Well, I liked it with a caveat: I'm a fan of soap opera wrestling angles -- HHH/Steph/Kurt and whatever it was that happened in Room 812 was a big reason I got back into wrestling after a few years' hiatus -- but only if they lead to something that will help get an actual wrestler over. That's why I feel this storyline was wasted on Torrie and Dawn Marie.

Don't get me wrong, there was definitely potential there. I seem to remember Torrie in a relationship of sorts with Tajiri around the same time. With Billy Kidman, Torrie's real-life beau (and storyline ex) also on the Smackdown roster, I remember thinking to myself how interesting the angle would have become if it turned out Billy and Dawn were in cahoots to get back at Torrie. You'd still have your soap opera, but instead of the blowoff being Al Wilson's death (which could have still taken place), it would have been a grudge match between Tajiri and Kidman.

If only they were heavyweights ;)

Maybe, Just maybe if there's still more of these soap-opera angles on WWE then maybe, just may--be the ratings would boost up.
And back then Steph-Test-&eventually HHH coming to run thier wedding on Raw was probably the most dramatical, unexpected thing that ever happened on Raw.
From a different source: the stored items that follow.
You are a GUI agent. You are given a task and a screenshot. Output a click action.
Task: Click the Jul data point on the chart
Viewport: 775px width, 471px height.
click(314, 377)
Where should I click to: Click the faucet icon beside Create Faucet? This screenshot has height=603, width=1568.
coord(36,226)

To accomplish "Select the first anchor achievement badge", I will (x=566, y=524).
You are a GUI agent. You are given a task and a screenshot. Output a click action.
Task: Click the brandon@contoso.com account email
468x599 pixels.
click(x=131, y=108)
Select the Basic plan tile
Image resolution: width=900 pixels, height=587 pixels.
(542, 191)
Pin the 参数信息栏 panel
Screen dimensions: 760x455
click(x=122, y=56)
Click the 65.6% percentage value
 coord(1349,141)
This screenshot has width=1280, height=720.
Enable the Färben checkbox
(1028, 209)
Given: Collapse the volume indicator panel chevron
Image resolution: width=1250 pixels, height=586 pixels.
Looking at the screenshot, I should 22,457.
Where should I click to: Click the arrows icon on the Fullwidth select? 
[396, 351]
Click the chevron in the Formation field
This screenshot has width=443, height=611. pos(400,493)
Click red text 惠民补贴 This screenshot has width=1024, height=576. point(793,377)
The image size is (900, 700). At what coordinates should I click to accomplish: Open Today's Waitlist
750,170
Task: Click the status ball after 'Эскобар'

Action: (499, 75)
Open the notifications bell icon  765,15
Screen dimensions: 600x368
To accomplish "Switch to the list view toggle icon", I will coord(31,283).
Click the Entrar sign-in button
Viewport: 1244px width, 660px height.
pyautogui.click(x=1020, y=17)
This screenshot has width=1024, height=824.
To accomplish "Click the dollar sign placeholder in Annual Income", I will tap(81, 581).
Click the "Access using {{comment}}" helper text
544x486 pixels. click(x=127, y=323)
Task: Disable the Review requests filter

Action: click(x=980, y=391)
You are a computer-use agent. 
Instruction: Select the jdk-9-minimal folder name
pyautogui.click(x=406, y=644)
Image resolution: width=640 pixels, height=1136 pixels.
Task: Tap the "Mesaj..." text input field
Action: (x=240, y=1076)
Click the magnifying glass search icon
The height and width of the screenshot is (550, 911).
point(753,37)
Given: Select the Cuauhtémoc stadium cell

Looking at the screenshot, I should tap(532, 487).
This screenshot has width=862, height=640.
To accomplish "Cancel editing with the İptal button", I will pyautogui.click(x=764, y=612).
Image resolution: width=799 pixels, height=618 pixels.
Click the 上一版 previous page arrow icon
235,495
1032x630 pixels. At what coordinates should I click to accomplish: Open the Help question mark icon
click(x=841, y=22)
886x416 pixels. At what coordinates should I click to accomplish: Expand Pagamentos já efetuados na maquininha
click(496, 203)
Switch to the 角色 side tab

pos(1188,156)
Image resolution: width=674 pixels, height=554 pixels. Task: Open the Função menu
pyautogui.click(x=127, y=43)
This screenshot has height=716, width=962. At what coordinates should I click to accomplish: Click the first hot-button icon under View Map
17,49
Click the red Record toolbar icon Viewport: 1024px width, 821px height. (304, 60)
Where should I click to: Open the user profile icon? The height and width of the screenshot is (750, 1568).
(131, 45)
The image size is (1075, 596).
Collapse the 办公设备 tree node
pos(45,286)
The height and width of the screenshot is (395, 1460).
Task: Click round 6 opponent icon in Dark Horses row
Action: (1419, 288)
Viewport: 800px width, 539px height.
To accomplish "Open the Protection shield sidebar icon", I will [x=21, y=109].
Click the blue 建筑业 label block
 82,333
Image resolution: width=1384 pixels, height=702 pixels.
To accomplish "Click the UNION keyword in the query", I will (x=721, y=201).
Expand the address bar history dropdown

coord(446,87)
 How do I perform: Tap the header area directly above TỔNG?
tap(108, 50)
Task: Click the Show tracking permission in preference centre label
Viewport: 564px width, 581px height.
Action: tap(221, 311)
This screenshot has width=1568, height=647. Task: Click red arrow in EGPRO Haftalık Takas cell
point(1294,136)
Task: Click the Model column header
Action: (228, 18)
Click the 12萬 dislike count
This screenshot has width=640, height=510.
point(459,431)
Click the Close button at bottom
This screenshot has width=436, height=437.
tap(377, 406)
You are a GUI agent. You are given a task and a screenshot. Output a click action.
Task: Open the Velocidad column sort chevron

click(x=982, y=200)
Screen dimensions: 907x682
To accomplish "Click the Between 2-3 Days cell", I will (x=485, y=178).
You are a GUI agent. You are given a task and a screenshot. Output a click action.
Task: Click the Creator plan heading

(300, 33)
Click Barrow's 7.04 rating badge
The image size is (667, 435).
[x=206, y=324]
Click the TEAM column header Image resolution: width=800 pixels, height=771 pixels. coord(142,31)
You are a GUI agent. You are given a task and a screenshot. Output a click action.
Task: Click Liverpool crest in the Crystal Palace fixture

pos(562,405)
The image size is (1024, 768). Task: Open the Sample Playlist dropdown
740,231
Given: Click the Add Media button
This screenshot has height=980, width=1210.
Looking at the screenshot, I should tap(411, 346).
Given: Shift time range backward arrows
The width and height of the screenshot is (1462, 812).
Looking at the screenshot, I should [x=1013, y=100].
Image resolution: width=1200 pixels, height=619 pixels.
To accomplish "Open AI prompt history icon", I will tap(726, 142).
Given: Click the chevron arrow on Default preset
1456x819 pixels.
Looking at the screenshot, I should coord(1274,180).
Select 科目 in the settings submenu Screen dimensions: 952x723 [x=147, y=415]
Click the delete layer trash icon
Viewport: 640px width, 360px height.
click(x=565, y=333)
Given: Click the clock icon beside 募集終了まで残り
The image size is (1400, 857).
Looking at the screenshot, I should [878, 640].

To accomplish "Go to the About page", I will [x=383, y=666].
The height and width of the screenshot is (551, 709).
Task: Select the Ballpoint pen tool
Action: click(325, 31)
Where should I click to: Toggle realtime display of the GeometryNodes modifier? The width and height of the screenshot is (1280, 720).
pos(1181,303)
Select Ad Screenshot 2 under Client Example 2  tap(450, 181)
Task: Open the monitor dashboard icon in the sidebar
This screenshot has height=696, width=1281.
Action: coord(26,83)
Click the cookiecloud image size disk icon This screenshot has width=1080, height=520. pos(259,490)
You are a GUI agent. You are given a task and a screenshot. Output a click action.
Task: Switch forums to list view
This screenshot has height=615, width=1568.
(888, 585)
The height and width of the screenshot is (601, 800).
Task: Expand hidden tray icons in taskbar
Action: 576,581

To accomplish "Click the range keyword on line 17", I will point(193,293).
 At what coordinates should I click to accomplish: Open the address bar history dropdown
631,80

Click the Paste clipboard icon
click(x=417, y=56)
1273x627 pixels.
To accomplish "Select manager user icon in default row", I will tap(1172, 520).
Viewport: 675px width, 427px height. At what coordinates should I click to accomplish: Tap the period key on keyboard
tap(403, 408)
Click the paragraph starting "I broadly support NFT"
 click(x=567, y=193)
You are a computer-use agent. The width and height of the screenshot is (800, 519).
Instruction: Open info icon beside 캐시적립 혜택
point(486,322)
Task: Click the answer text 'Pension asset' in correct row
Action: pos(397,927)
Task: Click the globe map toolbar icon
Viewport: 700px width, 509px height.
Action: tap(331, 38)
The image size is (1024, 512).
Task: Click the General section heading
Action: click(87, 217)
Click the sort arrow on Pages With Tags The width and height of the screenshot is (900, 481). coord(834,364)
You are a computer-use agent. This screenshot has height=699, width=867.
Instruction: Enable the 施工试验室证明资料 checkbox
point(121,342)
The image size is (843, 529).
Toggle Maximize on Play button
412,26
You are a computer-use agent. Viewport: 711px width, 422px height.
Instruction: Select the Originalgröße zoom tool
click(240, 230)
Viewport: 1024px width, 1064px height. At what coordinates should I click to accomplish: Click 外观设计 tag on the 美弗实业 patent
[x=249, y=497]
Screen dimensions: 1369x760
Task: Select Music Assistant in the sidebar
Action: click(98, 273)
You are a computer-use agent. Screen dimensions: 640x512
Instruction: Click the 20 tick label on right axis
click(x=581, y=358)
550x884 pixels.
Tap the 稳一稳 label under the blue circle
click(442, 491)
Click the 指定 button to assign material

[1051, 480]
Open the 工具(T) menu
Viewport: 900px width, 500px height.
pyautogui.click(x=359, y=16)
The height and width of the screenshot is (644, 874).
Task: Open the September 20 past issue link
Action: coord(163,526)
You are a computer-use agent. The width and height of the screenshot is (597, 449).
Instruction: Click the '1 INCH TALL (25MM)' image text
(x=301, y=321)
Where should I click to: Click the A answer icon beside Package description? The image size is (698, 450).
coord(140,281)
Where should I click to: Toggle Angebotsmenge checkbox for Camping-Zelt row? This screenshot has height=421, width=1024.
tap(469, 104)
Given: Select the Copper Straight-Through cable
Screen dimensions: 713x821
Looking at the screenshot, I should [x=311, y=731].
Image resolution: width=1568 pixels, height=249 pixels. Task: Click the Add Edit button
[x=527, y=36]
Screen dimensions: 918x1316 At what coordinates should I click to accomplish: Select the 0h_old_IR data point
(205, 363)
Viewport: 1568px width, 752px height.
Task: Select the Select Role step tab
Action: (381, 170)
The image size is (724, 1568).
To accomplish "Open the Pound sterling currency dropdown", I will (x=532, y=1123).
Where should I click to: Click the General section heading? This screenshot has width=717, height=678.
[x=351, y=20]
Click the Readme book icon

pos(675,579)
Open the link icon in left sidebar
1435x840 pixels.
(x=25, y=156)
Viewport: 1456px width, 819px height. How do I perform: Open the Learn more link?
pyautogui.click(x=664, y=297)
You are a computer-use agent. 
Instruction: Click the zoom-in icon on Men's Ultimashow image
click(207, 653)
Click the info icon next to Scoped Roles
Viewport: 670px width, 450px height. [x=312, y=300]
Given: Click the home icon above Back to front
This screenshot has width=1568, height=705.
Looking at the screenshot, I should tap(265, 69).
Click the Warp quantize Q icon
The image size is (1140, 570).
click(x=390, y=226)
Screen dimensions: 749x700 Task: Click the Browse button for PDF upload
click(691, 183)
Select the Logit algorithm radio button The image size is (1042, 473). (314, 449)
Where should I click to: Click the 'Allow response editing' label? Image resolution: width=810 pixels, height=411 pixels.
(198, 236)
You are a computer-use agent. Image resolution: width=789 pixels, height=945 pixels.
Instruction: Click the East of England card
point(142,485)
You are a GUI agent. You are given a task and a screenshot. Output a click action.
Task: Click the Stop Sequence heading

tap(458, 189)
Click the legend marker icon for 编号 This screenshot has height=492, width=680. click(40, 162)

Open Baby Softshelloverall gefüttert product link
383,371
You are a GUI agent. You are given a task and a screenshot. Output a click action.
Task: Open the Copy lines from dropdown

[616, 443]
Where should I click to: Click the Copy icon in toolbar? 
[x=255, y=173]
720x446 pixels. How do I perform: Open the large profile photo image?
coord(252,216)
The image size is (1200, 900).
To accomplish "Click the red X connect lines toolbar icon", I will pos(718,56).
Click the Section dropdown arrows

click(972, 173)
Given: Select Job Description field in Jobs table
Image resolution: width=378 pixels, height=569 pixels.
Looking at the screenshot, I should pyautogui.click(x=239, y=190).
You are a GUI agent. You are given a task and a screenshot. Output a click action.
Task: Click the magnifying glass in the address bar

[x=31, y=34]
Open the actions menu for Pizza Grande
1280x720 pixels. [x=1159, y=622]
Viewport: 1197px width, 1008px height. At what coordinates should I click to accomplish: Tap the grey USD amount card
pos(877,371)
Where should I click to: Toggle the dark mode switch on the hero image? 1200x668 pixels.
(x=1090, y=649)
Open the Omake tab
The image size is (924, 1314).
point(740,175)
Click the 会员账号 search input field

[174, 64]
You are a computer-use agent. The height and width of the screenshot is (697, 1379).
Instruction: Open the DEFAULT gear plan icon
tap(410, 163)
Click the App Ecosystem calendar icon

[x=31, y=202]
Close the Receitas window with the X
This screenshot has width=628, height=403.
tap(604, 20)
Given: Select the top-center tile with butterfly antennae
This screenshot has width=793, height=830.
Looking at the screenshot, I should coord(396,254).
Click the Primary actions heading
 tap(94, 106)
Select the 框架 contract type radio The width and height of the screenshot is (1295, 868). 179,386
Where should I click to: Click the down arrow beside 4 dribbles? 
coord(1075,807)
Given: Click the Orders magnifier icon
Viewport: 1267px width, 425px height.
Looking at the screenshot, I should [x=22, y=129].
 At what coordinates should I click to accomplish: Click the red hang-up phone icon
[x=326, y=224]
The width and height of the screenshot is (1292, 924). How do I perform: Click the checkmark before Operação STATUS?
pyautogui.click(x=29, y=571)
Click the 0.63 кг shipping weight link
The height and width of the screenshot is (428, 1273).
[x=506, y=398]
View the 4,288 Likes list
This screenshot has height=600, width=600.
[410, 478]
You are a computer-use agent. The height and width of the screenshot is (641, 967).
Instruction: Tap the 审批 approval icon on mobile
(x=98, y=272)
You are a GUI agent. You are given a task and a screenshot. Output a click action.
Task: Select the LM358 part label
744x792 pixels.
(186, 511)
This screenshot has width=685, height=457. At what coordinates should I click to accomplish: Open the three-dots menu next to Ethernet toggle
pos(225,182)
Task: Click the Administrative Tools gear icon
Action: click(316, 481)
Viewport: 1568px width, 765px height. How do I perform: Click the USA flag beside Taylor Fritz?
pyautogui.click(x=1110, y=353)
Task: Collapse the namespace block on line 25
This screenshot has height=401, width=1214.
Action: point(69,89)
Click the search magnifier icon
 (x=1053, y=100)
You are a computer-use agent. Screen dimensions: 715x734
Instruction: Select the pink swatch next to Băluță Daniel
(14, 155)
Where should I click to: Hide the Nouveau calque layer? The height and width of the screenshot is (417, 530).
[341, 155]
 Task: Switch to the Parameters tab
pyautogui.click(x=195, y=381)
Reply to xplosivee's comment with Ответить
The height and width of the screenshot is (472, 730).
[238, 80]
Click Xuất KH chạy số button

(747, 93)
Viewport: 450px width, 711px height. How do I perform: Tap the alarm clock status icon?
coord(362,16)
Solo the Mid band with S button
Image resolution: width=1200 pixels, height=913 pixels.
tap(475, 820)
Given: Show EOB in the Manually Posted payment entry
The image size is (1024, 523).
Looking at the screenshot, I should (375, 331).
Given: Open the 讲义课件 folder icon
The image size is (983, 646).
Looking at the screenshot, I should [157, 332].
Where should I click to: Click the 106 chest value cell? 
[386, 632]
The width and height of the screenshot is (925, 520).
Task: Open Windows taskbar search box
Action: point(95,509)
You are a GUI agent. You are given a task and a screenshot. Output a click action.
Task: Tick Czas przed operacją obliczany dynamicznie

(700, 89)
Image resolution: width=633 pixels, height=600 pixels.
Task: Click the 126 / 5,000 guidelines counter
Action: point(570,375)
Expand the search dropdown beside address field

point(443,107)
That's what's lacking IMO in WWE nowadays some great storylines...

Torrie will be missed, she's wasnt the greatest woman wrestler but she has this charisma and I think she can wrestle well. Goodluck with her.

Cole and Tazz doing the "Look at AL. Look at Torrie" bit was hilarious and made that angle memorable. I still remember it vividly.

Yo tazz gets best 6th man off the bench for that whole storryline.

i remember when Lesnar gave A-train that botched F5. I didn't know it was the same night.